* ACTIVITY
Extract exactly and only the lines from the one containing "The width and" through the end of the entries below. Pictures should not appear in the copy.

* MATERIALS PROVIDED
──────────────────────────────

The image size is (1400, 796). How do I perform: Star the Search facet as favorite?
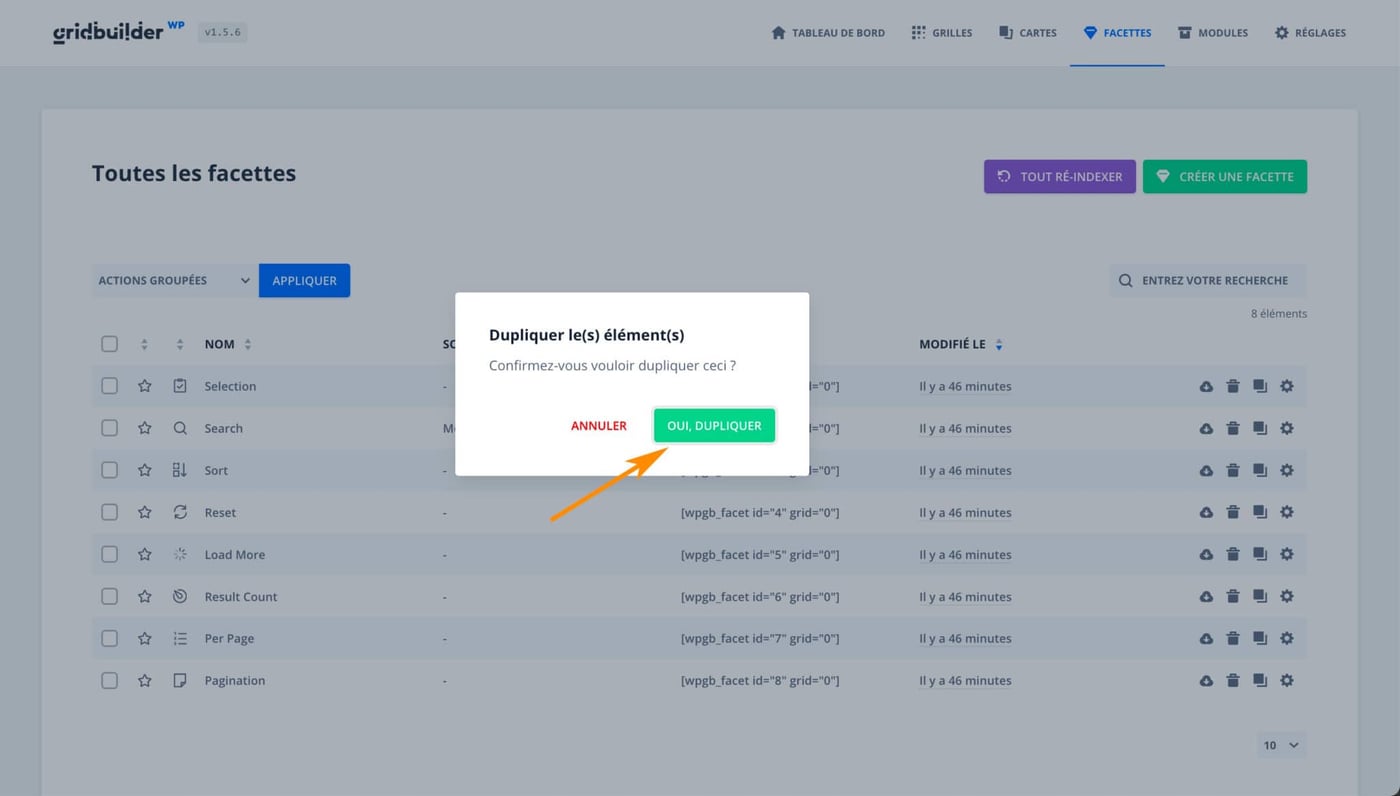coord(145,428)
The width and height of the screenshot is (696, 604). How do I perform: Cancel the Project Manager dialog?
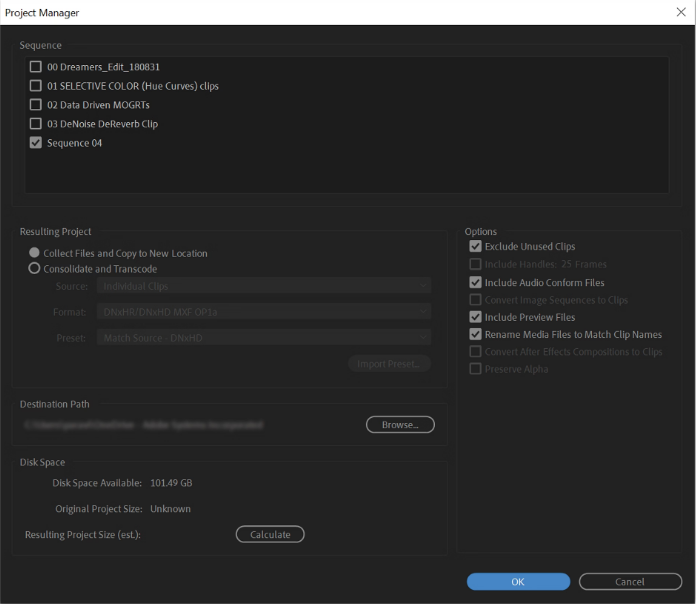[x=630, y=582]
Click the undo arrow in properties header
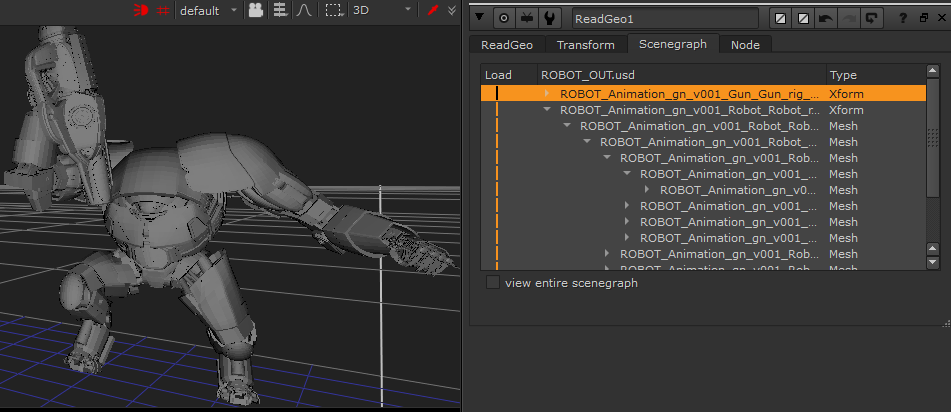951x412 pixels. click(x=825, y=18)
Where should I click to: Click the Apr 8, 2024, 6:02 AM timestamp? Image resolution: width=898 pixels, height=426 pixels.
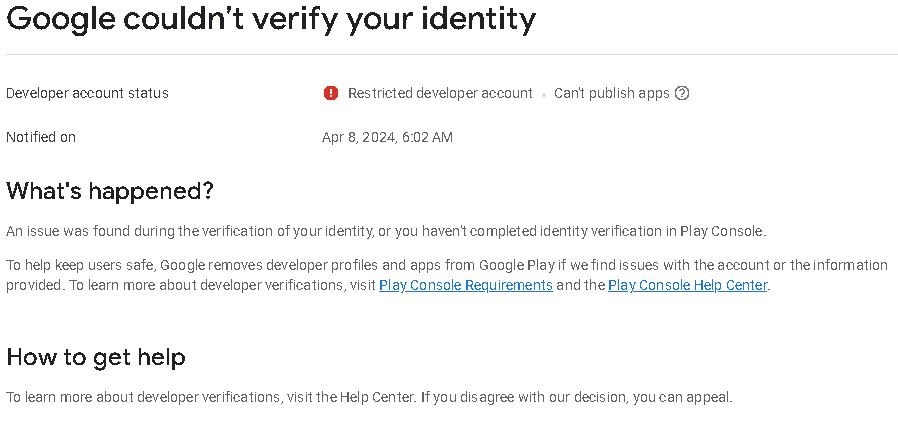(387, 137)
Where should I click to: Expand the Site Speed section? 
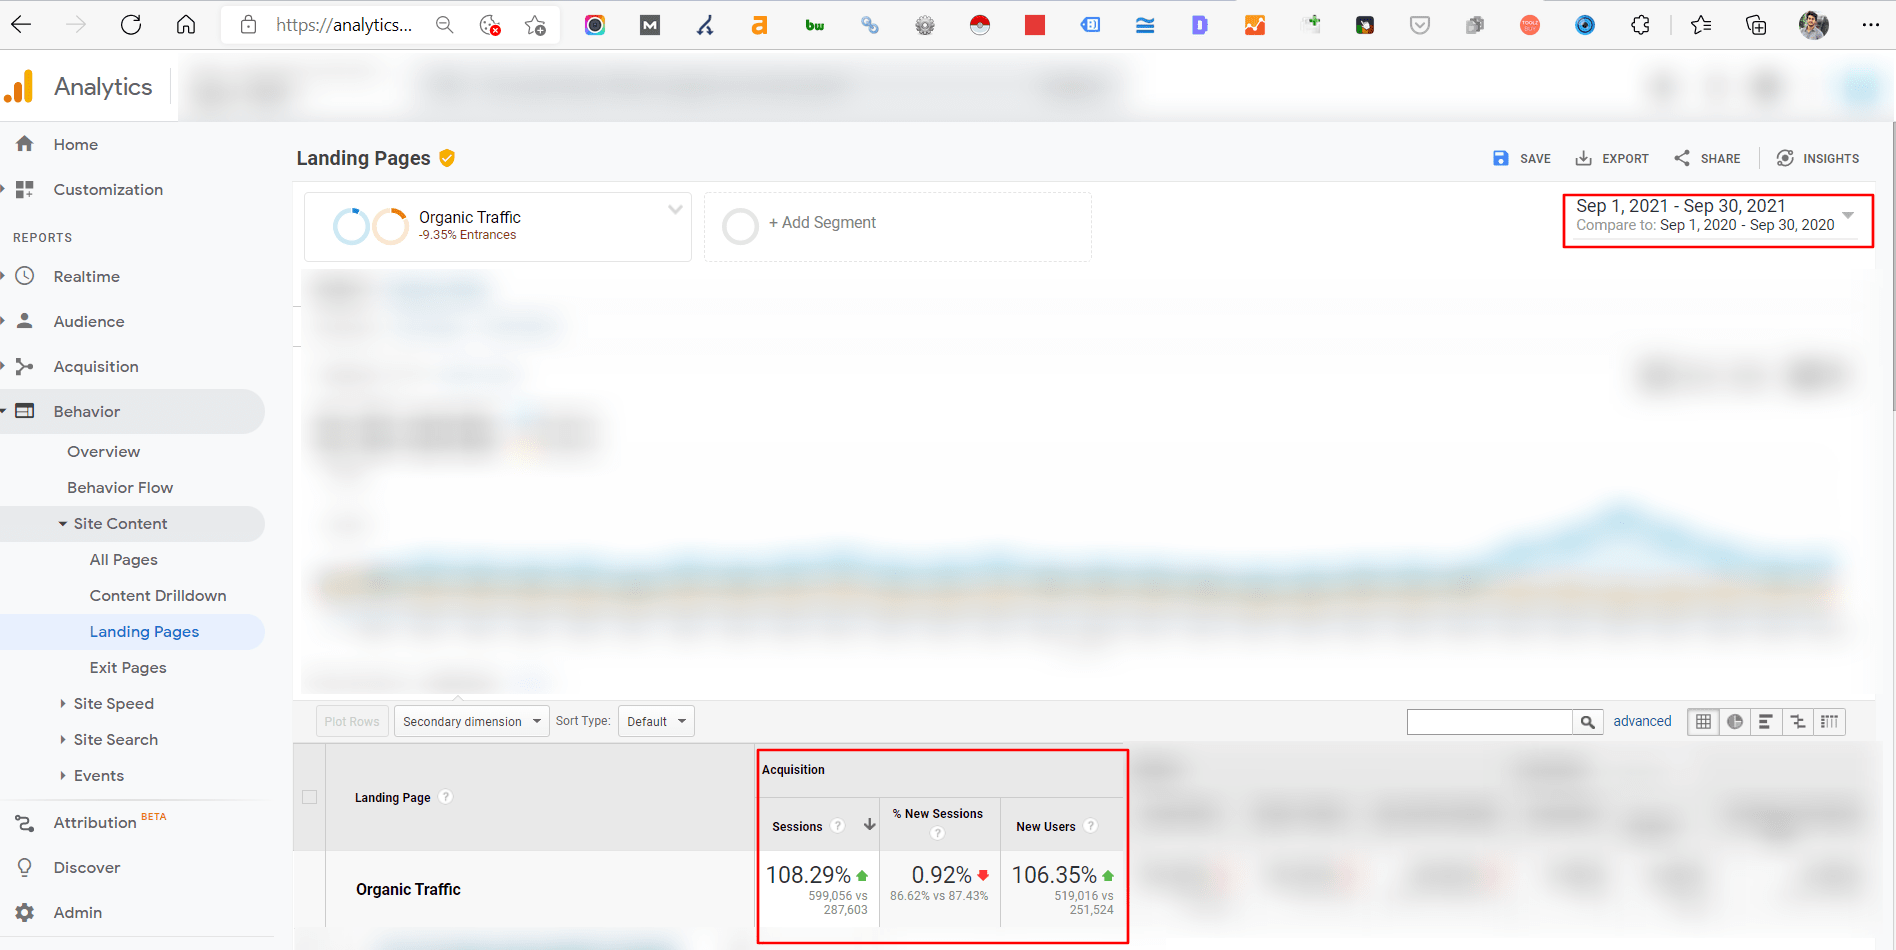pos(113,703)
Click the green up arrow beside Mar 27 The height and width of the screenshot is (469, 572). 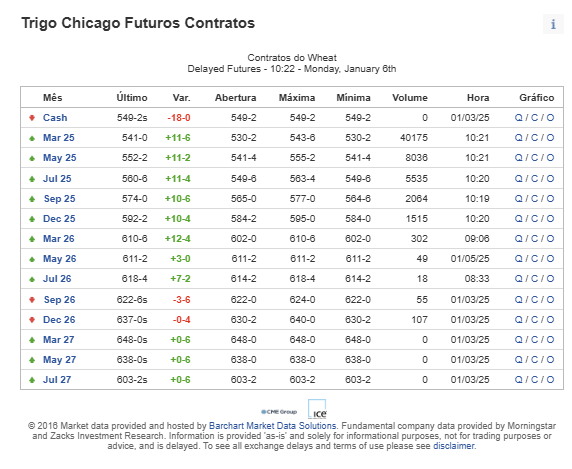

──────────────────────────────

* RESPONSE TO THE EXERCISE
The width and height of the screenshot is (696, 604). How do I perform: Cancel the Project Manager dialog?
[x=630, y=582]
Click the undo arrow in properties header
951x412 pixels. click(x=825, y=18)
Where should I click to: Click the Apr 8, 2024, 6:02 AM timestamp? Image resolution: width=898 pixels, height=426 pixels.
(387, 137)
Where should I click to: Expand the Site Speed section? 
pos(113,703)
Click the green up arrow beside Mar 27 The height and width of the screenshot is (469, 572). 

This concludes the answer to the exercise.